## Assignment:
A stretch of the entries below is to be set down exactly, running from the line with "Südostasien (99, 1577)" through the line with "Ostfriesische Inseln (23, 1543)", both included, and no other line.

## Records for the task:
*** Block opens ***

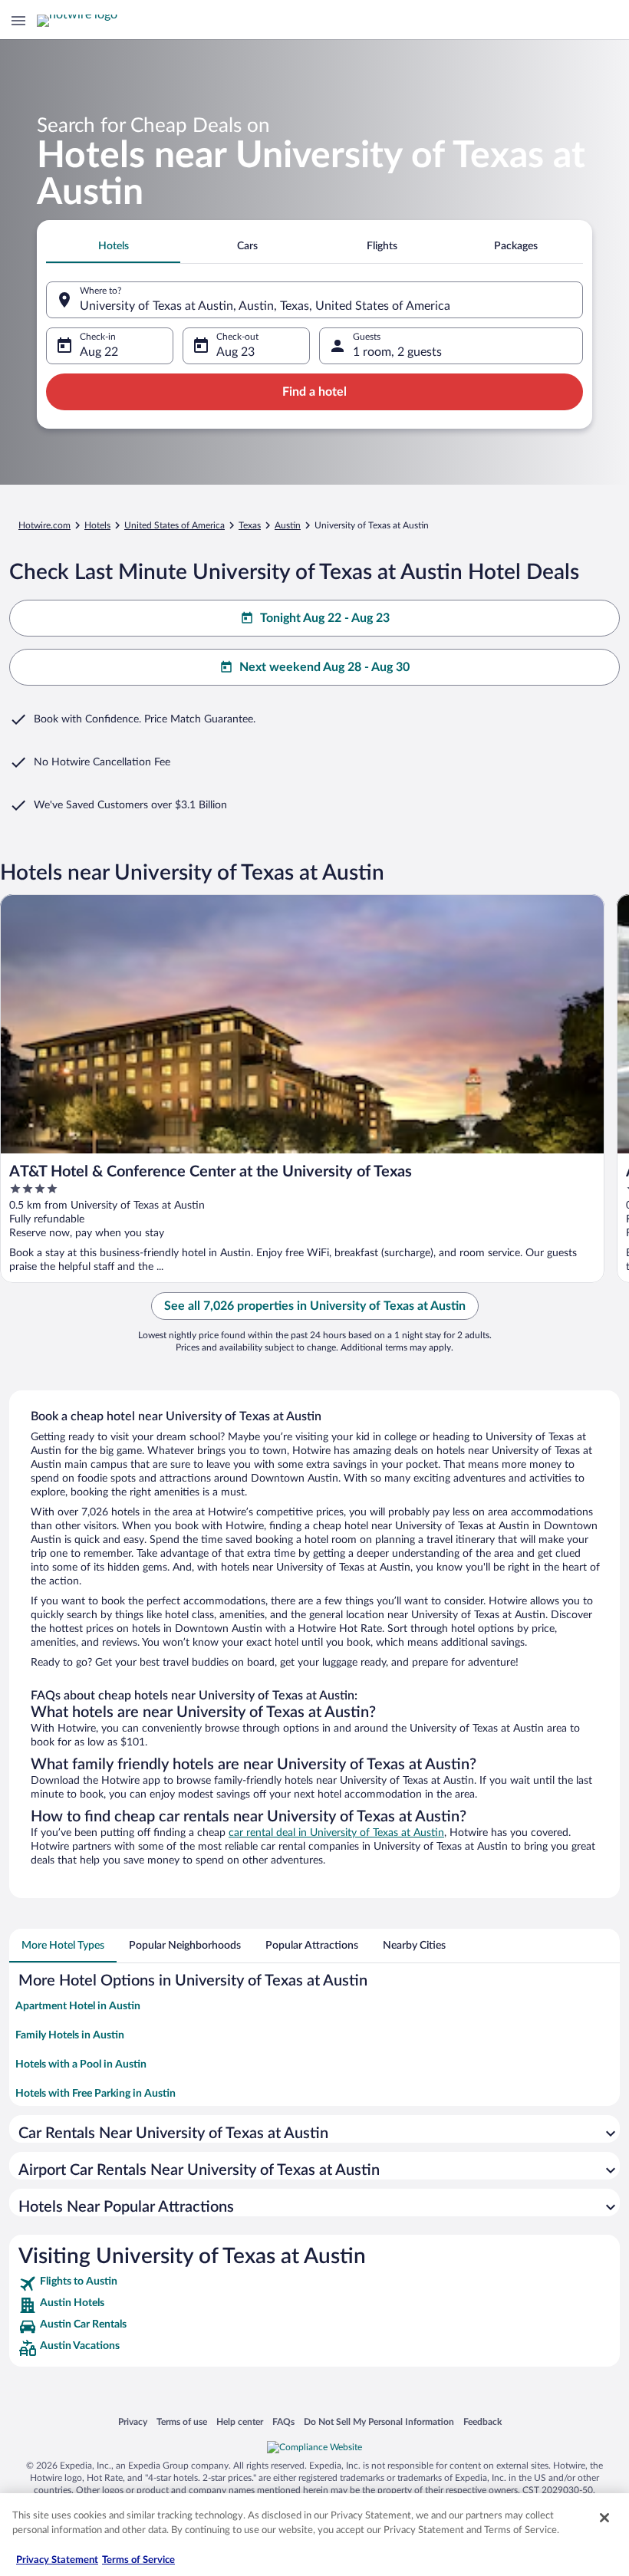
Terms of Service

*** Block closes ***
*** Block opens ***

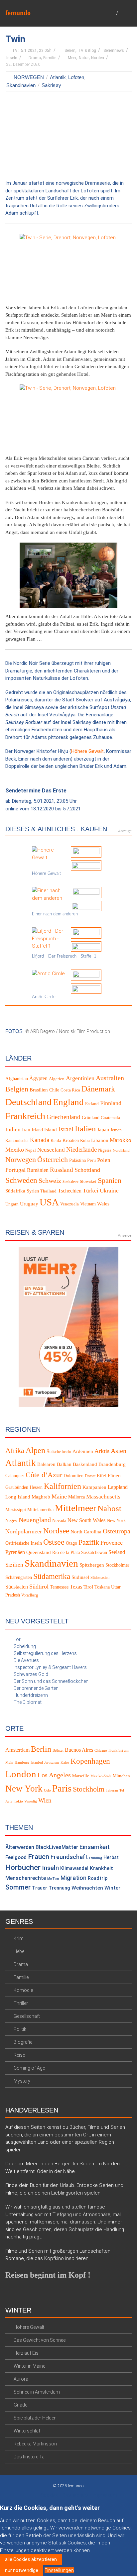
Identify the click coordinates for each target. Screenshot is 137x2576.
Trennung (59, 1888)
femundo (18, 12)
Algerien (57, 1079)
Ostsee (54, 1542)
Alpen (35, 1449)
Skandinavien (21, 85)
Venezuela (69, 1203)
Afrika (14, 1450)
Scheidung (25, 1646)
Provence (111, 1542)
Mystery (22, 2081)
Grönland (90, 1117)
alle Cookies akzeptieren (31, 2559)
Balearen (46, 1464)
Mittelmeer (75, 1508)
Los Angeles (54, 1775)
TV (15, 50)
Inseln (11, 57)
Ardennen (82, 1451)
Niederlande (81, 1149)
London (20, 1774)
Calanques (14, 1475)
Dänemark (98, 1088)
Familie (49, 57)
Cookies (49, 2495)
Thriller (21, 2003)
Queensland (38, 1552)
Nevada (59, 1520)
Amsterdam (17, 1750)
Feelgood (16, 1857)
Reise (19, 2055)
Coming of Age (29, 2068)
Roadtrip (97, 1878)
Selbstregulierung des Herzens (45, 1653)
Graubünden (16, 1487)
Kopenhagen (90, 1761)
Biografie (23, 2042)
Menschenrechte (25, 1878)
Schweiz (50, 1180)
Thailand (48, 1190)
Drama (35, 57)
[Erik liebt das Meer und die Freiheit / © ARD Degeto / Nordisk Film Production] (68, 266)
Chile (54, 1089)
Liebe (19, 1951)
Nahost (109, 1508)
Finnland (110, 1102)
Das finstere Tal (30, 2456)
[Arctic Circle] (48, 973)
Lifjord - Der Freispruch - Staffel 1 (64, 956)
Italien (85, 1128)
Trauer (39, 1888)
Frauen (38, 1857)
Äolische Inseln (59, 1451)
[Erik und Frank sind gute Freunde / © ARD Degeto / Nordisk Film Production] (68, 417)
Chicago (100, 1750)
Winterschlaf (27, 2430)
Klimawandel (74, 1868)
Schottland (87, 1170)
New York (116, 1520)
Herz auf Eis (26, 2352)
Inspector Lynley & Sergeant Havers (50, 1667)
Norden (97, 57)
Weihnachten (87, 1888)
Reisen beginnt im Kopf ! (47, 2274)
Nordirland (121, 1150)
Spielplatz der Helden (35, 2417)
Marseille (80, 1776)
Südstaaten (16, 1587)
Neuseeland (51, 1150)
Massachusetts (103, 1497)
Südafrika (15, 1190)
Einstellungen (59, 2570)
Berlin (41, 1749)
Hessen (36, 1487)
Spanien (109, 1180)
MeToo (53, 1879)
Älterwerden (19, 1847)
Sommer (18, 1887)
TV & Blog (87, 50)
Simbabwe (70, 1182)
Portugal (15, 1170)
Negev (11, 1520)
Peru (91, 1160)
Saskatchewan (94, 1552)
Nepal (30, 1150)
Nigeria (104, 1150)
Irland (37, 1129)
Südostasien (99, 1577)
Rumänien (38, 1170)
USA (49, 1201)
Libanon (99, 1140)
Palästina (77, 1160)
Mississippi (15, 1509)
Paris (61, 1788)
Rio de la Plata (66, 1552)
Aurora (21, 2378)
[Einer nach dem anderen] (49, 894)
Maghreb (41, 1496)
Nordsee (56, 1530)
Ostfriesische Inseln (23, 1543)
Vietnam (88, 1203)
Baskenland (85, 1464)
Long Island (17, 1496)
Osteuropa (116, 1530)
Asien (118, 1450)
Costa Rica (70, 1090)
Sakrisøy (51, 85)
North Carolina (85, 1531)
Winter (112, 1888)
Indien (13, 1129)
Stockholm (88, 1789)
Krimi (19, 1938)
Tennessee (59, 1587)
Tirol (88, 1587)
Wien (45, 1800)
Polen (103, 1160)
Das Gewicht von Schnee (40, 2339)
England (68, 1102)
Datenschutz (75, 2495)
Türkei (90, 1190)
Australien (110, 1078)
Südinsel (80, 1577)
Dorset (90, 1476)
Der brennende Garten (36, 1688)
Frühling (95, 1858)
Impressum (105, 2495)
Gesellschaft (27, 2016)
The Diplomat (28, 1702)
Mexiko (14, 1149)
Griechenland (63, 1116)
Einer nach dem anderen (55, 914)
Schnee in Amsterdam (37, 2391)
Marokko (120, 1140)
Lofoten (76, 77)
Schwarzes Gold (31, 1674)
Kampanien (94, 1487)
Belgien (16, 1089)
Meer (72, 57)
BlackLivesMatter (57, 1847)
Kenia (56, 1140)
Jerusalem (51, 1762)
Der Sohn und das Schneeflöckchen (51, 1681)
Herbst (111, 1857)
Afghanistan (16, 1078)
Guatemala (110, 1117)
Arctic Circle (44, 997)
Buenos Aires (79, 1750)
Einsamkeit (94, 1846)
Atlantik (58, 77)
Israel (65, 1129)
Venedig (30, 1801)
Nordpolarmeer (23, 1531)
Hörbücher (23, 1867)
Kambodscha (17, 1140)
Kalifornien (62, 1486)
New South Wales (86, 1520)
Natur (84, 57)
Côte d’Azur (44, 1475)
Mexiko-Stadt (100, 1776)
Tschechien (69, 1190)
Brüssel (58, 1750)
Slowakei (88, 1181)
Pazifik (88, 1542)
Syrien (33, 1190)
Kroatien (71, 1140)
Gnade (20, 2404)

*** Block closes ***

## Written answer:
Südostasien (99, 1577)
Rumänien (38, 1170)
USA (49, 1201)
Libanon (99, 1140)
Palästina (77, 1160)
Mississippi (15, 1509)
Paris (61, 1788)
Rio de la Plata (66, 1552)
Aurora (21, 2378)
[Einer nach dem anderen] (49, 894)
Maghreb (41, 1496)
Nordsee (56, 1530)
Ostfriesische Inseln (23, 1543)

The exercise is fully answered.